Here we obtain another interesting result. Again the additive filtering results in a much larger decrease in the observed correlation than the multiplicative correlation. Secondly, we see that the multiplicative correlation is lower-bounded at 0 – it cannot produce a spurious negative correlation, only reduce the true positive correlation. Finally, we see that the the observed correlation increases apparently exponentially towards 1 as the true correlation tends to 1. This makes sense since if the correlation is 1, there are no tails to come apart in the first place, since $x$ and $y$ become identical. This means, in general, that the strength of the tails-comes-aparts phenomenon declines with very highly correlated variables.

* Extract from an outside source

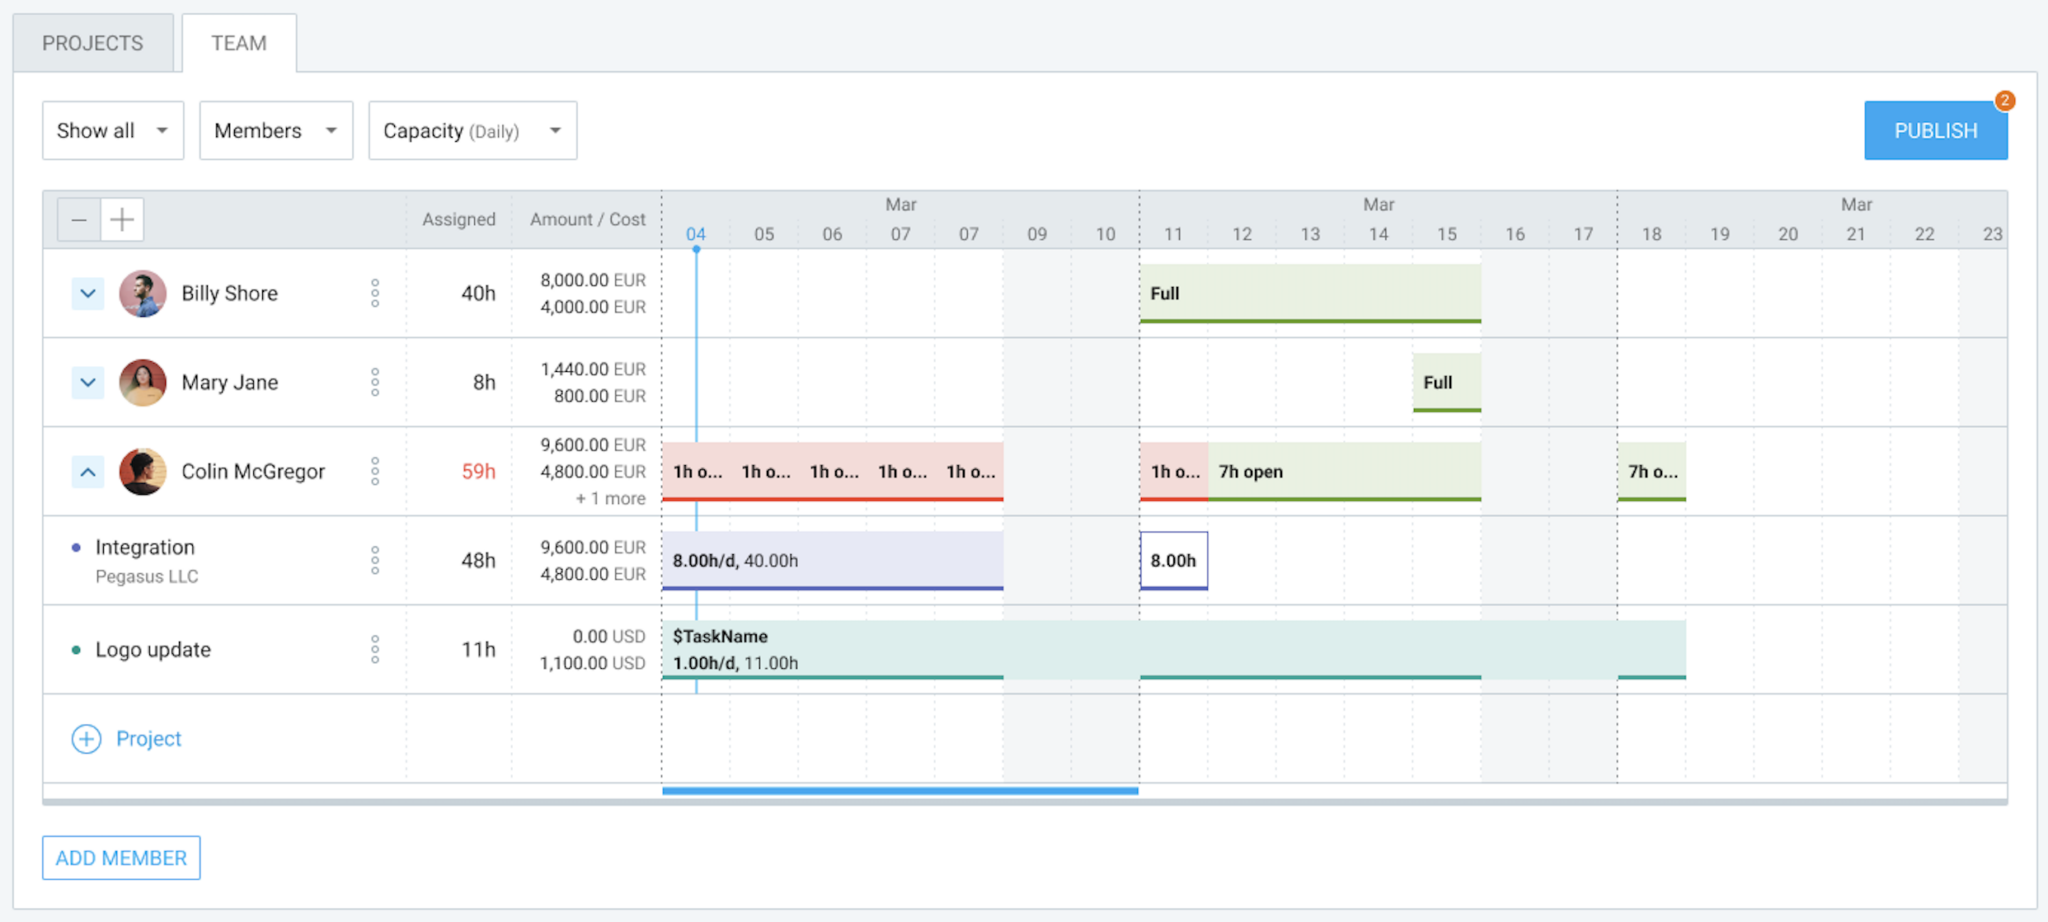
Task: Open the options menu for Integration project
Action: (x=375, y=560)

Thus, overall, it appears that this phenomenon is strongest when there is very strong, additive selection on relatively uncorrelated variables. In this regime the additive correlation can produce very strong (0.8 here) negative correlations even when the true correlation might be positive. Funnily enough this regime precisely describes the kinds of environments where this phenomenon is often described. Elite institutions generally have strong additive selection floors, which select on moderately positively correlated traits (i.e. intelligence and conscientiousness), and thus it is not surprising that we should observe many spurious negative correlations within these cohorts. In fact, the predicted strength $\approx -0.5\text{-}0.8$ of the correlation is actually much stronger than I would have expected given my own experience. This implies that either the selection floor is not as stringent as expected or else the correlation between the variables in the true population is higher than reported in the psychometric literature (potentially due to exactly this bias in the typical samples for these experiments – i.e. psychology undergraduate students).

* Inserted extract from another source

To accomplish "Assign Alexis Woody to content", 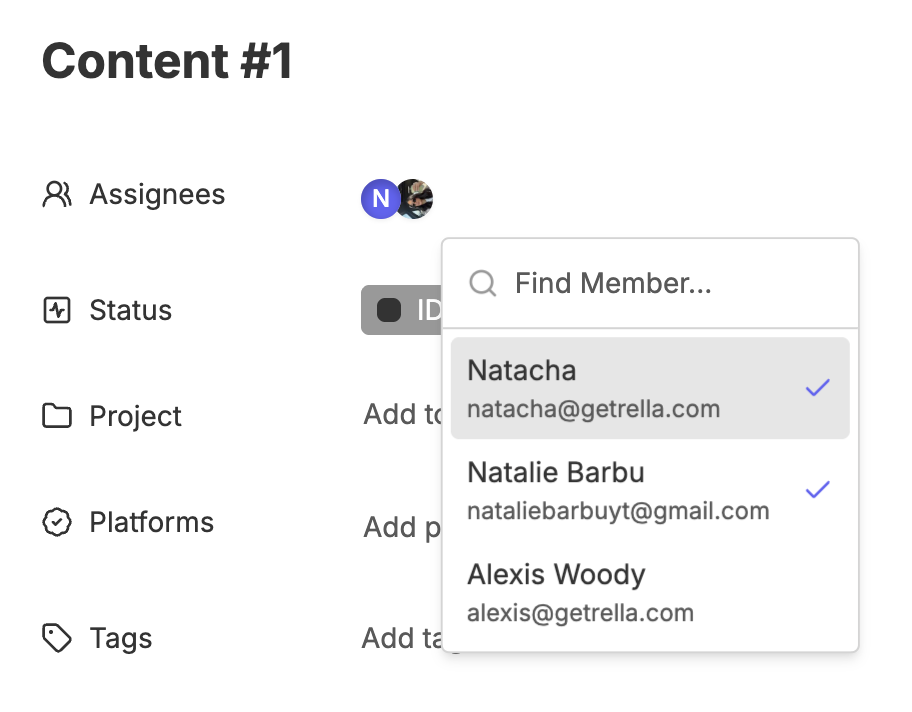I will click(650, 592).
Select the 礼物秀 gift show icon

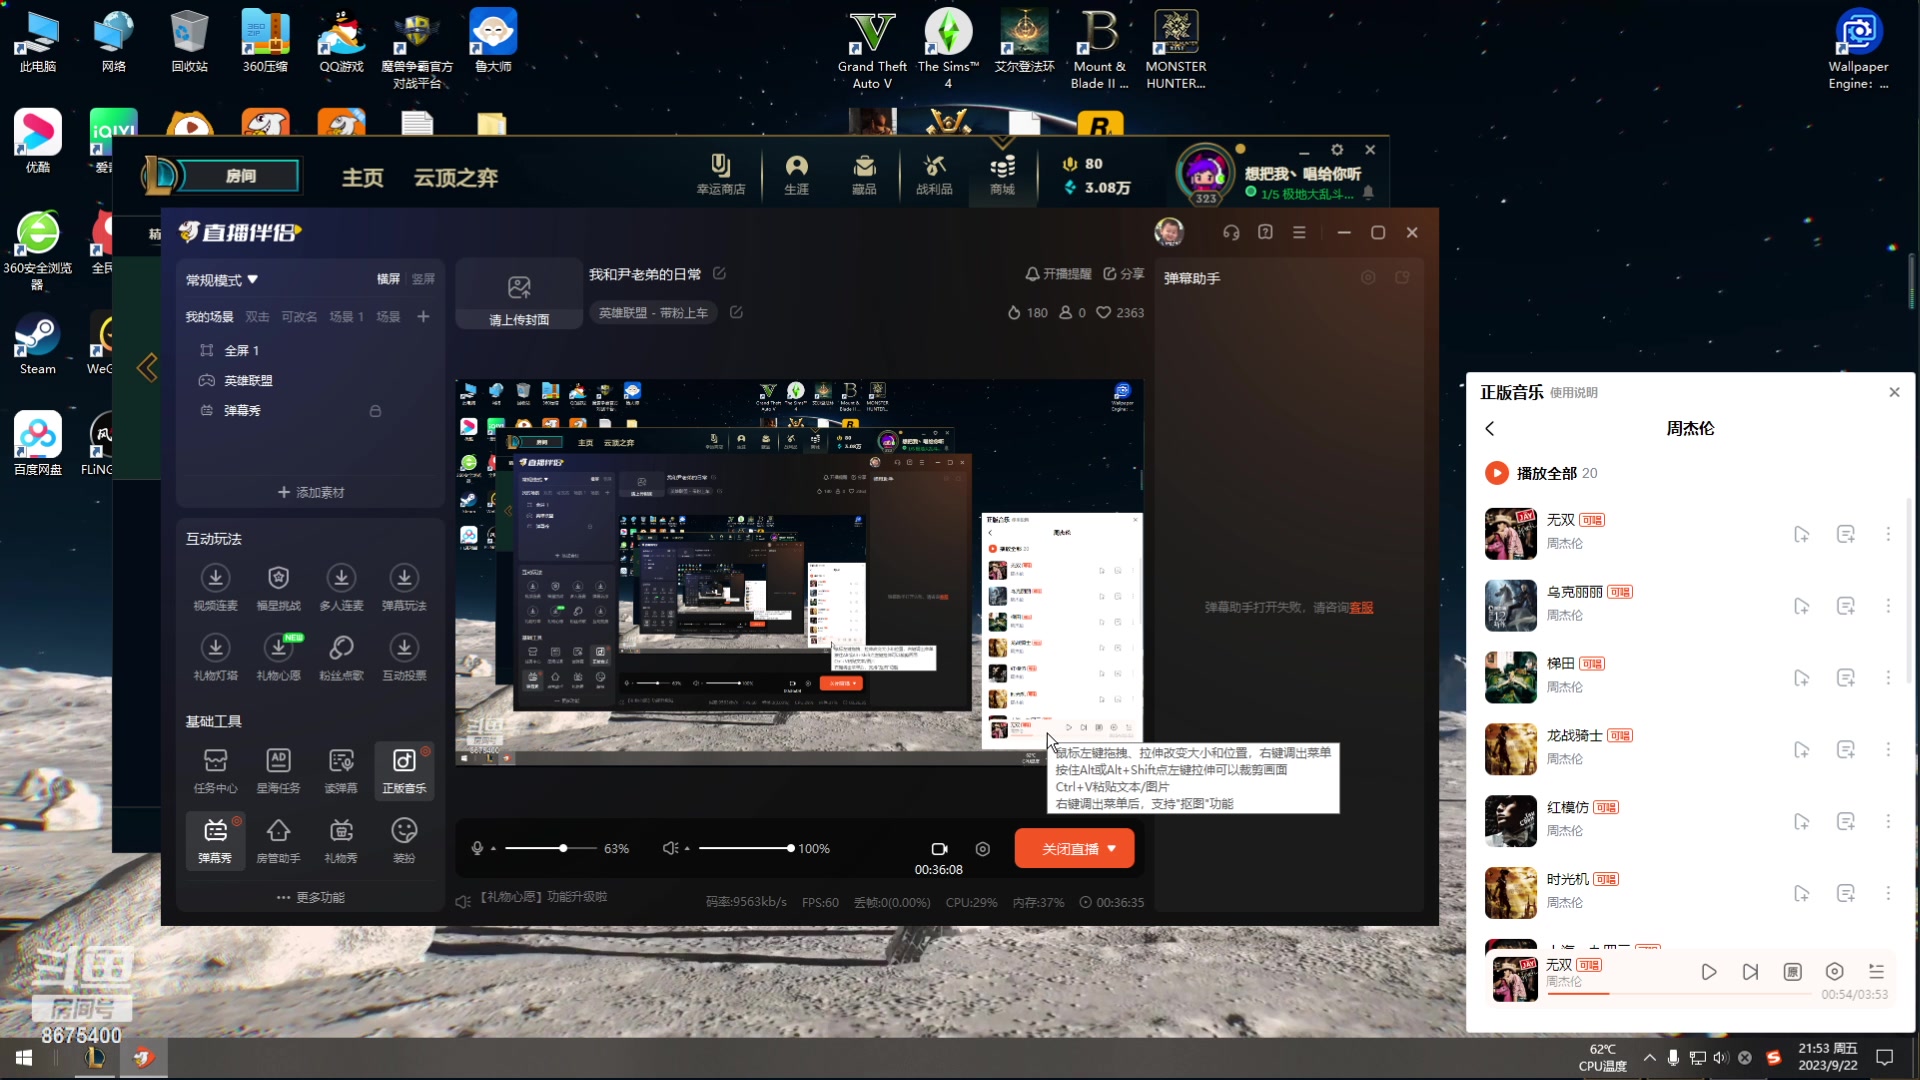[x=340, y=839]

The strength and subtlety of these effects does raise a potential worry for psychometrics or other studies which investigate trait correlations among filtered subsets of the population. Filtering like this can introduce very specific and strong biases in populations which I am not sure whether the traditional methods of “controlling” for various variables can really account. for. The general practice of looking for correlations like these in populations selected for these traits (such as psychology undergraduates) will most likely underestimate the true correlation in the full population.

However, given these curves, and an understanding of the tails-come-apart phenomenon it should be possible to precisely correct for the bias. If we know the level and type of selection, as well as the observed correlation between variables, we should be able to recover a good estimate of the true correlation in the real population. Perhaps more interestingly, we can also turn this around. If we have samples from a selected and an unselected population we can infer the likely strength of selection purely from the differences in correlations between traits in the two populations. This could be very useful in sociological research for determining the actual effectiveness of various types of tests. It could also be potentially useful in evolutionary biology as a test for the strength of selection operating on a population.